Czasem najpiękniejsze uczucia rodzą się w najmroczniejszych chwilach...
Lucy Hope po dziewięciu latach nieobecności wraca do miasteczka, w którym dorastała. Za pieniądze ze spadku kupuje dom, należący w przeszłości do rodziny jej najlepszej przyjaciółki Emmy Bishop i jej brata Cala.
Lucy pragnie odnowić przyjaźń z Calem, jednak jego obecna wersja nie ma wiele wspólnego z chłopakiem z jej wspomnień. Staje przed nią zamknięty w sobie, zgorzkniały mężczyzna, który nie ma ochoty z powrotem wpuścić jej do swojego życia.

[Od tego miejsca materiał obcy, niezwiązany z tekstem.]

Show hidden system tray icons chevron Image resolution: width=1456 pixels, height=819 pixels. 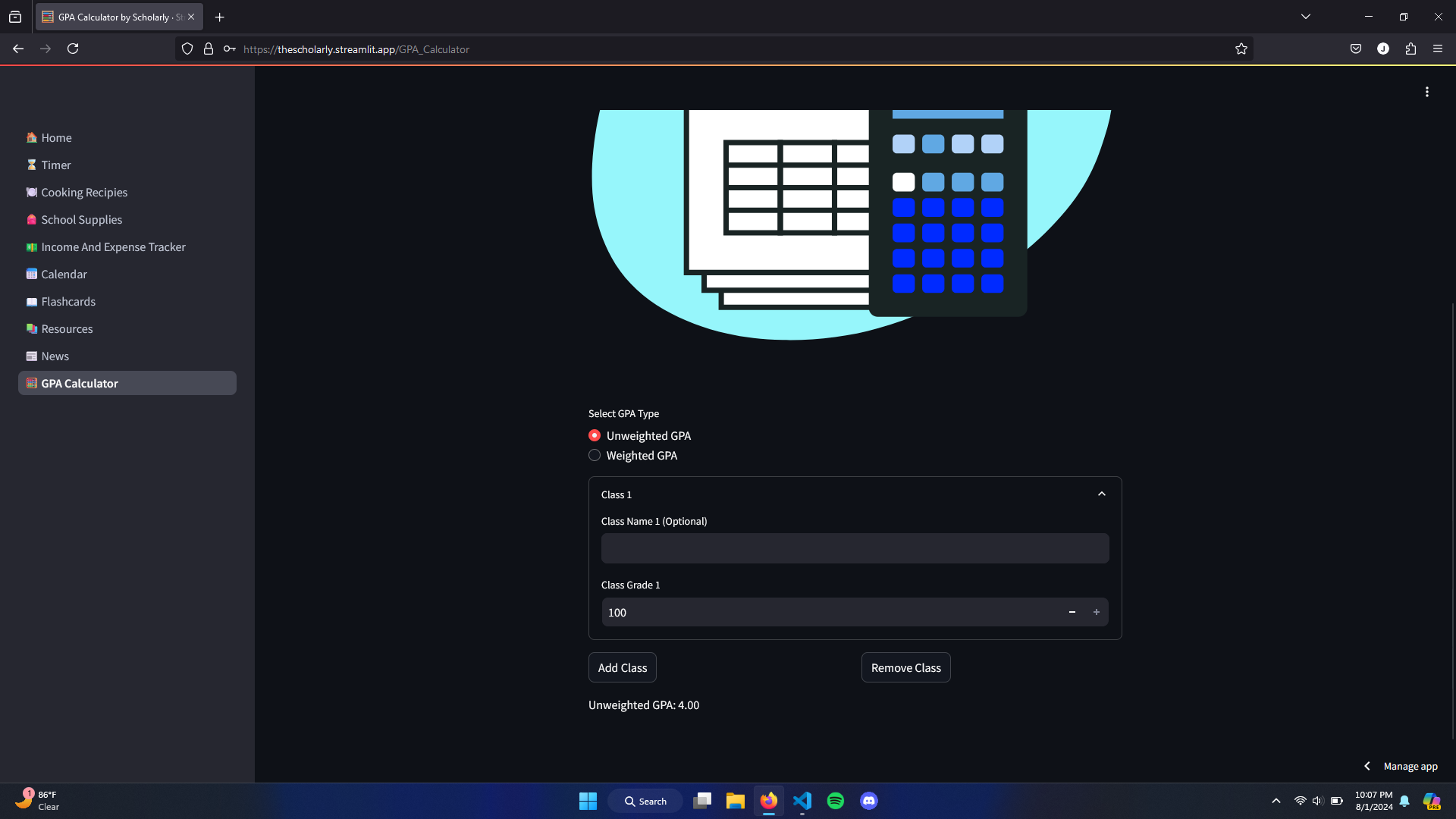[1276, 801]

Zawsze optymistyczna i pełna energii Lucy próbuje skruszyć mur, który wzniósł wokół siebie Cal. Jej radosne podejście do życia kontrastuje z jego chłodnym dystansem. I choć dawny przyjaciel zgadza się dać jej pracę w swoim warsztacie i stopniowo przestaje być obojętny na jej urok, z góry uprzedza Lucy, że nie będzie w stanie jej pokochać.
Ale nie tylko on skrywa niezagojone rany z przeszłości. Lucy również ma bolesny sekret. Nie będzie jednak w stanie utrzymywać go w tajemnicy wiecznie, a kiedy prawda wyjdzie na jaw, raz jeszcze zatrzęsie światem Cala...
Pierwszy tom dylogii pełnej emocji, dla których warto zaryzykować złamanie serca.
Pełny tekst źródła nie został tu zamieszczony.